◆ Goal 1: From the listing, copy out unchanged the lines between the one holding "Select the 下浮率 column header" and the one holding "The width and height of the screenshot is (922, 731).", both of those lines included.

◆ Source document:
-----
Jarrett: Solo Piano, Etc.


As if leading working bands and making the occasional sideman appearance wasn’t enough, Keith began giving solo piano concerts in the 1970s and continued them on and off through the following decades. The concerts were fully improvised, and as such, they were more about time, place, and inspiration than “look what I can do on piano.” They epitomize the idea of musician as conduit, and they get to the heart of what Jarrett’s improvisational craft is about - “drowning” as he calls it. It might seem indulgent to the cynical, but the process is exactly the opposite of that.

Most of the titles below document live concerts. A few are studio sets and there are also some examples of Jarrett playing solo on other instruments.

(I’ve decided not to include the 1981 title Concerts, because at the time of writing, an expanded reissue is due for future release. It will eventually appear on this page.)
-----
◆ Given data:
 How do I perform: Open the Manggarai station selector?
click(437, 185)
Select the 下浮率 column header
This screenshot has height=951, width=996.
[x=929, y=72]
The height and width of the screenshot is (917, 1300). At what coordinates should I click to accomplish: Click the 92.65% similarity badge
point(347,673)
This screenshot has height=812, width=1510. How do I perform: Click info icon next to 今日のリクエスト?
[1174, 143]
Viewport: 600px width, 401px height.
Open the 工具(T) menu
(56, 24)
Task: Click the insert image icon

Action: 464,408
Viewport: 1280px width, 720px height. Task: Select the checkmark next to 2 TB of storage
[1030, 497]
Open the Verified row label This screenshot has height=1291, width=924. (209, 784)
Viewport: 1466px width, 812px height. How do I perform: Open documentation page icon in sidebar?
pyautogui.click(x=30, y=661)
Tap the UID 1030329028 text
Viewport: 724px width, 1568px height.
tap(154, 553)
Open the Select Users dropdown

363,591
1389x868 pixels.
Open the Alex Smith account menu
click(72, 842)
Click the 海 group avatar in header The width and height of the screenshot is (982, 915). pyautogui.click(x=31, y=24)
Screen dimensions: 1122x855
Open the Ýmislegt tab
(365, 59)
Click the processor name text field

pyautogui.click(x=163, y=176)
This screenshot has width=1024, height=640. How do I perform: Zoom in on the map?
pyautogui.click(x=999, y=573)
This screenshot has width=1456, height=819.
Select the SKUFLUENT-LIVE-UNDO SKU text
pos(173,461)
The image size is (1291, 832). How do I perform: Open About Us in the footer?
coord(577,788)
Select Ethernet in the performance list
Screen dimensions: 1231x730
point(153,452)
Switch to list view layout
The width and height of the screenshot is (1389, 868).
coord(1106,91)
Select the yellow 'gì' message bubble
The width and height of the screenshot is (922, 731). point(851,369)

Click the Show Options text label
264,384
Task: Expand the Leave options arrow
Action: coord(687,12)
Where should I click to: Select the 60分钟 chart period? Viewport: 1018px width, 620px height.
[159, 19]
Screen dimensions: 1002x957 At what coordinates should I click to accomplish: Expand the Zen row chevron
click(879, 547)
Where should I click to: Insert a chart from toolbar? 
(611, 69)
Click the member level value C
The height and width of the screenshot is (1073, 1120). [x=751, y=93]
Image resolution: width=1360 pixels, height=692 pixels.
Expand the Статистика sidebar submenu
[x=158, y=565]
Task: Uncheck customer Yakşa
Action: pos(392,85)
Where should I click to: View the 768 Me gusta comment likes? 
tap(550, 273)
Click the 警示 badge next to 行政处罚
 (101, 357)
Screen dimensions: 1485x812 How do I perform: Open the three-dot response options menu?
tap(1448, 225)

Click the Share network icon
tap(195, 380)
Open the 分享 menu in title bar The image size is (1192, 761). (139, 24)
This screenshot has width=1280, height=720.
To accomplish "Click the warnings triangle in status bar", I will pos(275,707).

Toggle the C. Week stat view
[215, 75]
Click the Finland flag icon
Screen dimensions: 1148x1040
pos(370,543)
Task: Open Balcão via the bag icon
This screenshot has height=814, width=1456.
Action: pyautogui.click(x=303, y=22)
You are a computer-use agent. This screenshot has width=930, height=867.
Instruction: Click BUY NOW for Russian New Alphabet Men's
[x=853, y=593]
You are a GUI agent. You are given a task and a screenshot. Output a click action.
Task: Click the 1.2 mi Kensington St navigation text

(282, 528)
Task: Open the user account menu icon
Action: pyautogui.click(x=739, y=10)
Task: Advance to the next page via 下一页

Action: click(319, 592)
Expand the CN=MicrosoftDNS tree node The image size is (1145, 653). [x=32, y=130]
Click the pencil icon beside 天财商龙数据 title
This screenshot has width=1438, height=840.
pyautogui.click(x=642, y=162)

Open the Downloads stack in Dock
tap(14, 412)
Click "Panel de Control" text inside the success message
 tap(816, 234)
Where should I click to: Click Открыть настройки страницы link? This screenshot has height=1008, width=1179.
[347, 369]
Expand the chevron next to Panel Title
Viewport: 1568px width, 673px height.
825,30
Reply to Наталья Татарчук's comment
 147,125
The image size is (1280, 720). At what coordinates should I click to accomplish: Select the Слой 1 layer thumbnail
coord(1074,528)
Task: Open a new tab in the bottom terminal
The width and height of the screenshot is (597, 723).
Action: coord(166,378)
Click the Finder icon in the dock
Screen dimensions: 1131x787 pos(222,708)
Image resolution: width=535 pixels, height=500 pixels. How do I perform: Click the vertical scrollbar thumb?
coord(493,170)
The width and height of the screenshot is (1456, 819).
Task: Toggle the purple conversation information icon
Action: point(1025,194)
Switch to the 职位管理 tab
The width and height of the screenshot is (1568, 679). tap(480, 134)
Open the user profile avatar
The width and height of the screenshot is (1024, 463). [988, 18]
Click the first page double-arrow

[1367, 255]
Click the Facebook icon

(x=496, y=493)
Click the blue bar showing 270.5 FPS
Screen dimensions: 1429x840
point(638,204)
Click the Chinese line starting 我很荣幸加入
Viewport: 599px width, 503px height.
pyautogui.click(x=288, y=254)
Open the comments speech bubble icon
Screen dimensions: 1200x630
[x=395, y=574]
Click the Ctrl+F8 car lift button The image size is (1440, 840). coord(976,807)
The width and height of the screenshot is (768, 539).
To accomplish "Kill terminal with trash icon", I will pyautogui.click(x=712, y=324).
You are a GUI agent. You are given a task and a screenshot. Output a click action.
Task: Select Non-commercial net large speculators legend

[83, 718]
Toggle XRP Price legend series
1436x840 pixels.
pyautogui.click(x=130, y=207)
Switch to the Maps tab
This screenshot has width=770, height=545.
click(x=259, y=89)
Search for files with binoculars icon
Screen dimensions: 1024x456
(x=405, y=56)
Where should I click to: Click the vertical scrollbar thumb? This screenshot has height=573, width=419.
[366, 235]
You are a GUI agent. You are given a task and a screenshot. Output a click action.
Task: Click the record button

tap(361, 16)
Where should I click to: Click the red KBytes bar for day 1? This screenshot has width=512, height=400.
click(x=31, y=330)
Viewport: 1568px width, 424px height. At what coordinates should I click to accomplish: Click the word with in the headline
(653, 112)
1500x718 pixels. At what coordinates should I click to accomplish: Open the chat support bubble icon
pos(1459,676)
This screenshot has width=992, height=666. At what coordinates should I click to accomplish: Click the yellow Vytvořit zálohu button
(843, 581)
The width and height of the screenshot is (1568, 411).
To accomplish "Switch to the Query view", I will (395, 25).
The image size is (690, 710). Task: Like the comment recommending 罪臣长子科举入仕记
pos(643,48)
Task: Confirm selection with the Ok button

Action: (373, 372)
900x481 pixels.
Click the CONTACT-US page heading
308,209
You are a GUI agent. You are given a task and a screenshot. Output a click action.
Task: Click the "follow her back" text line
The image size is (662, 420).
-----
◆ Goal 2: Translate this sentence from the piece on Jarrett's solo piano concerts into French: "It might seem indulgent to the cynical, but the process is exactly the opposite of that."

◆ Final answer 1:
Select the 下浮率 column header
This screenshot has height=951, width=996.
[x=929, y=72]
The height and width of the screenshot is (917, 1300). At what coordinates should I click to accomplish: Click the 92.65% similarity badge
point(347,673)
This screenshot has height=812, width=1510. How do I perform: Click info icon next to 今日のリクエスト?
[1174, 143]
Viewport: 600px width, 401px height.
Open the 工具(T) menu
(56, 24)
Task: Click the insert image icon

Action: 464,408
Viewport: 1280px width, 720px height. Task: Select the checkmark next to 2 TB of storage
[1030, 497]
Open the Verified row label This screenshot has height=1291, width=924. (209, 784)
Viewport: 1466px width, 812px height. How do I perform: Open documentation page icon in sidebar?
pyautogui.click(x=30, y=661)
Tap the UID 1030329028 text
Viewport: 724px width, 1568px height.
tap(154, 553)
Open the Select Users dropdown

363,591
1389x868 pixels.
Open the Alex Smith account menu
click(72, 842)
Click the 海 group avatar in header The width and height of the screenshot is (982, 915). pyautogui.click(x=31, y=24)
Screen dimensions: 1122x855
Open the Ýmislegt tab
(365, 59)
Click the processor name text field

pyautogui.click(x=163, y=176)
This screenshot has width=1024, height=640. How do I perform: Zoom in on the map?
pyautogui.click(x=999, y=573)
This screenshot has width=1456, height=819.
Select the SKUFLUENT-LIVE-UNDO SKU text
pos(173,461)
The image size is (1291, 832). How do I perform: Open About Us in the footer?
coord(577,788)
Select Ethernet in the performance list
Screen dimensions: 1231x730
point(153,452)
Switch to list view layout
The width and height of the screenshot is (1389, 868).
coord(1106,91)
Select the yellow 'gì' message bubble
The width and height of the screenshot is (922, 731). point(851,369)

◆ Final answer 2: Cela pourrait sembler complaisant aux yeux des cyniques, mais la démarche est exactement l'inverse.